Yet, nearly two years later, despite the political momentum around “de-dollarization,” the economic reality remains clear: the dollar’s dominance is intact.


The Enduring Power of the Dollar

According to economist and author Paul Blustein in his forthcoming book King Dollar (2025), roughly 60 percent of global foreign exchange reserves are held in dollars, primarily in U.S. Treasury securities. Beyond that, three-quarters of global trade outside Europe is invoiced in dollars, and in the Western Hemisphere, the figure rises to 96 percent.

The dollar also underpins nearly 60 percent of cross-border loans and deposits, 70 percent of international bonds, and features in 90 percent of all currency trades. This means that even when Nigerian businesses trade for Chilean pesos, transactions typically pass through the dollar as an intermediary currency.
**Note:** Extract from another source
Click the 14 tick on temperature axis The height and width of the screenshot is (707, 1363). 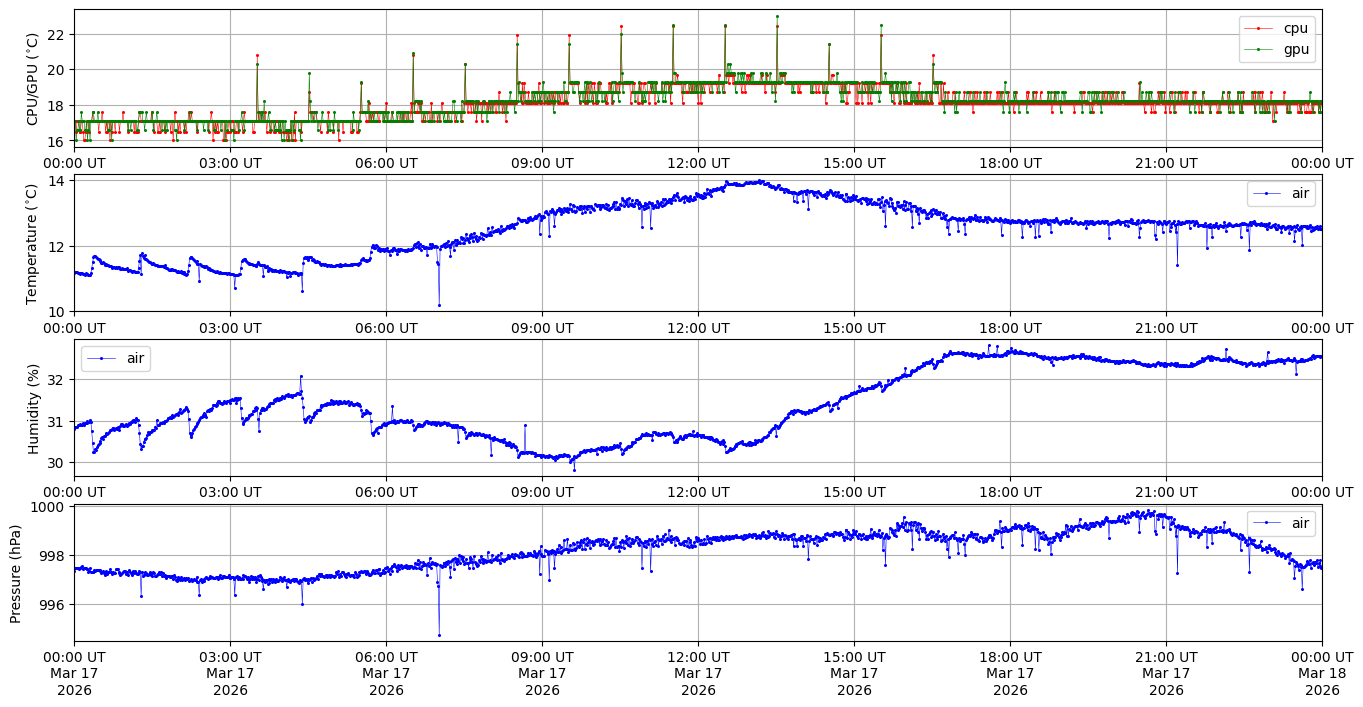(x=56, y=181)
The Bank for International Settlements (BIS) reports that daily foreign exchange trading reached $9.6 trillion in April 2025, with the dollar involved in 89 percent of those transactions.

The U.S. Treasury market — valued at around $18 trillion, with $600 billion traded daily — remains the world’s deepest and most liquid capital market. That liquidity, combined with America’s strong property rights and contract enforcement, makes the dollar a global “safe haven,” particularly during crises.
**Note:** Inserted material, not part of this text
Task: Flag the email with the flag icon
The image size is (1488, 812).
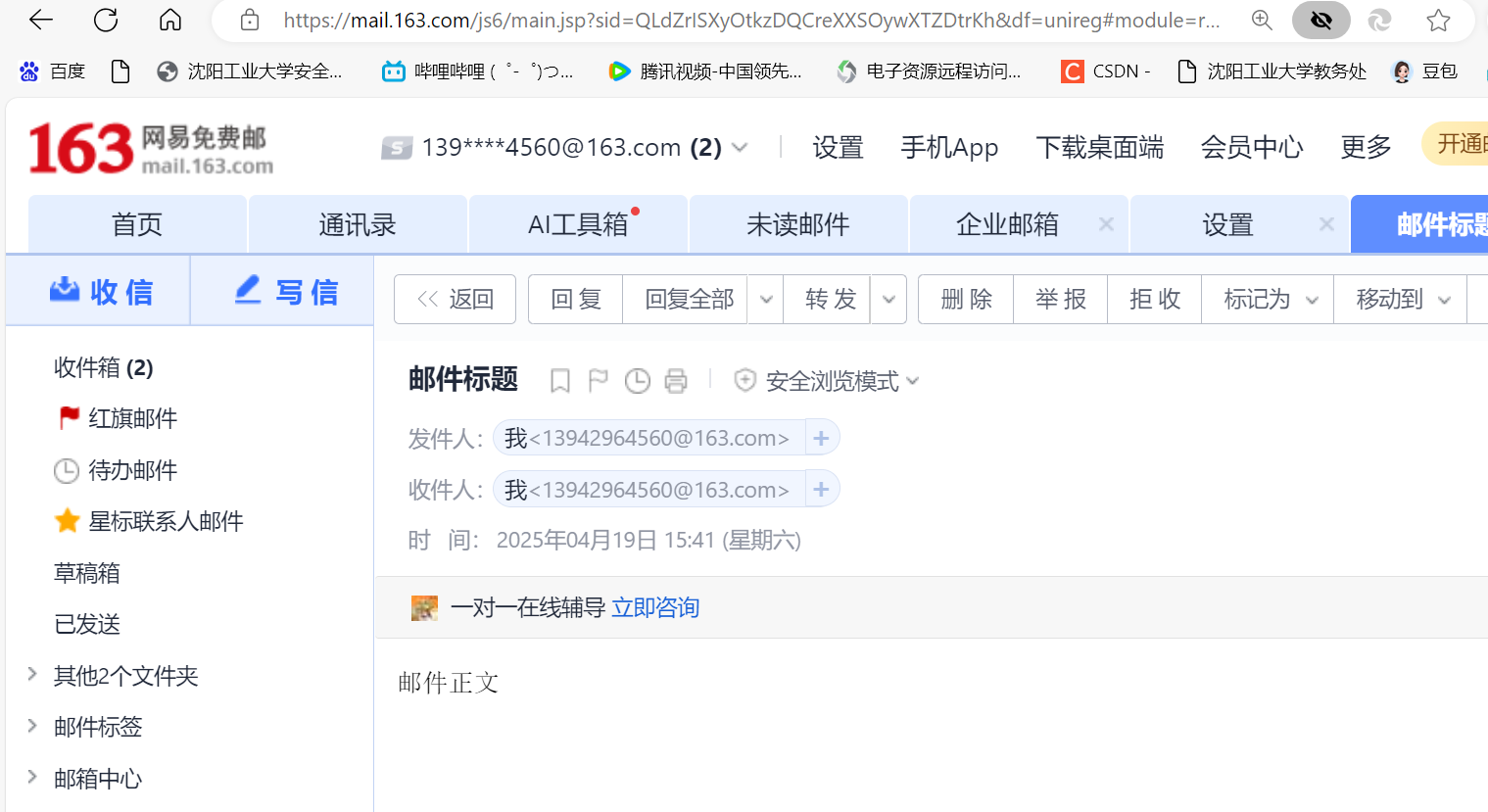Action: (599, 380)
As David Mulford, former adviser to the Saudi Arabian Monetary Agency, observed in Packing for India (2014), even $5–10 million trades can shift prices in smaller markets. In contrast, U.S. markets absorb such volumes effortlessly — a key reason investors continue to trust the dollar.


Europe and China’s Currency Challenges

While the euro aspires to rival the dollar, structural weaknesses hold it back. In a June 2025 Financial Times op-ed, European Central Bank (ECB) President Christine Lagarde acknowledged that Europe’s “persistently low growth,” “fragmented capital markets,” and limited supply of high-quality sovereign bonds constrain the euro’s rise.

Despite a lower debt-to-GDP ratio than the U.S. (89 percent versus 124 percent), Europe’s supply of safe assets with AA ratings or higher equals only half its GDP — compared to over 100 percent in the U.S. For the euro to compete globally, Lagarde argued, Europe must “complete the single market, reduce regulatory burdens, and build a robust capital markets union.”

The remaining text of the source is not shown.